Bran coucou

Album de Piniol, Dur & Doux, 2019. Écoute et téléchargement sur : https ://piniol.bandcamp.com/album/bran-coucou.  

Ils aiment les noms courts, la camaraderie et les blagues potaches. Les groupes Ni et Poil ont mélangé leurs lettres et additionné tous leurs membres pour faire Piniol. 

La gaudriole s’arrête là, à l’instar d’un Frank Zappa instrumental dont la trivialité des paroles aurait été reléguée aux seuls titres des morceaux. Un Frank Zappa nous ayant déjà prouvé il y a longtemps que grossièreté et exigence artistique n’étaient pas antinomiques.1 

« Ça marchera jamais »

« Ça marchera jamais » est le slogan de Dur & Doux, leur collectif et label discographique. Il est vrai qu’ici le pari pouvait sembler risqué. Nous nous retrouvons en présence d’un claviériste entouré de deux trios guitare / basse/ batterie, pour une musique imprévisible, frénétique sans être étrangère à la notion de transe et, bien que très écrite, totalement libre.

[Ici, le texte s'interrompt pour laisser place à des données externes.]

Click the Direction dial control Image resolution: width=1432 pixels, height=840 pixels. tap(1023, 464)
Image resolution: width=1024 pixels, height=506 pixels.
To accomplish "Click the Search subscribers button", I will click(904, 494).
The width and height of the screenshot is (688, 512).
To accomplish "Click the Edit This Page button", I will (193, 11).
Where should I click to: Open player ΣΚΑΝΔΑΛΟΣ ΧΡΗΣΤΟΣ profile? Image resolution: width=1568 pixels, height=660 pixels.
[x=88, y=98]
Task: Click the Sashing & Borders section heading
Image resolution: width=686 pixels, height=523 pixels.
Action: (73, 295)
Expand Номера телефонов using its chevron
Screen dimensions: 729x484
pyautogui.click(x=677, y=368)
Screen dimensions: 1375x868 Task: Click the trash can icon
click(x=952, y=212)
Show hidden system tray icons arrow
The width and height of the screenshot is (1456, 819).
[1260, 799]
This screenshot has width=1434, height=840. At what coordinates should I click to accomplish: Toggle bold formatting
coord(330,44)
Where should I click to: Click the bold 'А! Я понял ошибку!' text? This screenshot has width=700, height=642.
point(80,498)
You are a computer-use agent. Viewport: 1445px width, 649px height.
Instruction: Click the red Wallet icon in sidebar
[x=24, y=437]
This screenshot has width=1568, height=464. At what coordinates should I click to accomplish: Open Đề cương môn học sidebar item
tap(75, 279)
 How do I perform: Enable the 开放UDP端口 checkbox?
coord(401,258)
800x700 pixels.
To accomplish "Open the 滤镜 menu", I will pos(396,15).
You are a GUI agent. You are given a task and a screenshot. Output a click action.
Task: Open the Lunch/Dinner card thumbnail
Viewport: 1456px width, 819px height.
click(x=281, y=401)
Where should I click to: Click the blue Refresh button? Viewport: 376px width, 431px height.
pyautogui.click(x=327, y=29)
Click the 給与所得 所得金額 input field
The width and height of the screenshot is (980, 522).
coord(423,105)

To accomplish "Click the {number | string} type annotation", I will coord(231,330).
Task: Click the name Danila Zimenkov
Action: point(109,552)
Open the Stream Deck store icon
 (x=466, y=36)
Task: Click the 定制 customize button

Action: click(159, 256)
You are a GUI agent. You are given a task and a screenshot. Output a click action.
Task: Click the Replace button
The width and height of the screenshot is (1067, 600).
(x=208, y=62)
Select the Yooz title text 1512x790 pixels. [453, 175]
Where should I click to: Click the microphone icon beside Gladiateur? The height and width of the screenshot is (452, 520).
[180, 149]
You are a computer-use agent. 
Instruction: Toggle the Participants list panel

On ne saurait y mettre une étiquette : Rock progressif ? Metal ? Mathcore ? Quelle importance, lorsque tout est possible autant que son contraire, les compères assumant avec détachement des influences très variées, jusqu’aux musiques médiévales ou orientales, et n’excluant pas un minimalisme répétitif comme dans leur longue et hypnotique intro de concert. 

Sont évités certains pièges comme se contenter d’un gros son ou se complaire dans le « n’importe quoi » auquel toute cette folie concentrée aurait pu naturellement mener. Au contraire, chacun des deux batteurs joue à sa façon une partition identique, à savoir des rythmes asymétriques et changeants, pendant que les autres – mention particulière aux bassistes – imbriquent de multiples schémas mélodiques à la manière de la peinture pointilliste, chacun s’insérant avec précision dans les silences des autres.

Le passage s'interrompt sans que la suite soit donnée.